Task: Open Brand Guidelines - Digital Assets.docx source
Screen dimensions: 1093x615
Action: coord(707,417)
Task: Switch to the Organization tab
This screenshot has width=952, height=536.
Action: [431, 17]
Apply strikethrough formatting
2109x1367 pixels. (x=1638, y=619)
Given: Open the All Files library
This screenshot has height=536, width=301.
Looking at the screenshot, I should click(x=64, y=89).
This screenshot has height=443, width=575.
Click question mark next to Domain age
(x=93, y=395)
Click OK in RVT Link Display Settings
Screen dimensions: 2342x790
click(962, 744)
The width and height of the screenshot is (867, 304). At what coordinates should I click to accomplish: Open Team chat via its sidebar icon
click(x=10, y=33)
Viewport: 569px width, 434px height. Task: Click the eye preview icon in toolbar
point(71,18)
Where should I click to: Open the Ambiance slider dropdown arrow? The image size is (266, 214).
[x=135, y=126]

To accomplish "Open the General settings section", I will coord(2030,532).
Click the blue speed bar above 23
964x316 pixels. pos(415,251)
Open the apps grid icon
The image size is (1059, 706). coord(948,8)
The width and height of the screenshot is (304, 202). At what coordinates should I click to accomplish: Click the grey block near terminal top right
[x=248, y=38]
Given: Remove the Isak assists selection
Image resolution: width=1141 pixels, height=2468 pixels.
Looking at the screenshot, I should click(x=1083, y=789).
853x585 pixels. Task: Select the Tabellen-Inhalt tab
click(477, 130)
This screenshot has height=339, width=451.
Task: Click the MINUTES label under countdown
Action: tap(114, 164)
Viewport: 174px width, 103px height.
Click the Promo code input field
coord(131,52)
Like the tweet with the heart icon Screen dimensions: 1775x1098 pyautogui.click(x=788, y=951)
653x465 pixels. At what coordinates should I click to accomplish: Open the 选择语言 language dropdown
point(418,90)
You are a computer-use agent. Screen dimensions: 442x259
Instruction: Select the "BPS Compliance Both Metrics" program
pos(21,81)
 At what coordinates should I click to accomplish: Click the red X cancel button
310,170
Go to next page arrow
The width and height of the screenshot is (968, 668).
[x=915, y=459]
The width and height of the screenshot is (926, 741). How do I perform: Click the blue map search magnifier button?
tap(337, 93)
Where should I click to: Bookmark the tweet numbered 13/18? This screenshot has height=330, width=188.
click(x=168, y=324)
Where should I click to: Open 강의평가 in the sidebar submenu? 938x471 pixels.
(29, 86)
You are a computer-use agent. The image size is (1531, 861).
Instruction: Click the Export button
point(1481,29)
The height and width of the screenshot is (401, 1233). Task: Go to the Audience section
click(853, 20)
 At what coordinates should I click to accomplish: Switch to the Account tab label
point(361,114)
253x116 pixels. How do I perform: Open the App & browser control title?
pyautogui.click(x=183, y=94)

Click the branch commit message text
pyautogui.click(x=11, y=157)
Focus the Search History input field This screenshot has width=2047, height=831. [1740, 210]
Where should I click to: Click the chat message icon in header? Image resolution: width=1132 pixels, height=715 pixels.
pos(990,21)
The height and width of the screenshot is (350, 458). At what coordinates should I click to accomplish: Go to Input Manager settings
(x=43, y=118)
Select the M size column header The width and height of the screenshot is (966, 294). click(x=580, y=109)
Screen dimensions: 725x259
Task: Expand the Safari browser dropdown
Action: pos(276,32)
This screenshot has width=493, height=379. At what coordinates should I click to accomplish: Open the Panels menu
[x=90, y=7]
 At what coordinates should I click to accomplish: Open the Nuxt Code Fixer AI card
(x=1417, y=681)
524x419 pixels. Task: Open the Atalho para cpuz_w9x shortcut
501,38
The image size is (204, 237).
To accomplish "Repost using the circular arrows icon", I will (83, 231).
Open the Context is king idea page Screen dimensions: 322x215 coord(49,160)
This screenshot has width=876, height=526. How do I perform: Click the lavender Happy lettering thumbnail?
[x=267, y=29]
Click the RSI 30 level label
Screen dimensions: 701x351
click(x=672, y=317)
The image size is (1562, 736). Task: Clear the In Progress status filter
###
# Given request
Pull out every line in the data above that contains the word "sidebar", and treat uppercase and lowercase as different.

# Completed task
The width and height of the screenshot is (867, 304). At what coordinates should I click to accomplish: Open Team chat via its sidebar icon
Where should I click to: Open 강의평가 in the sidebar submenu? 938x471 pixels.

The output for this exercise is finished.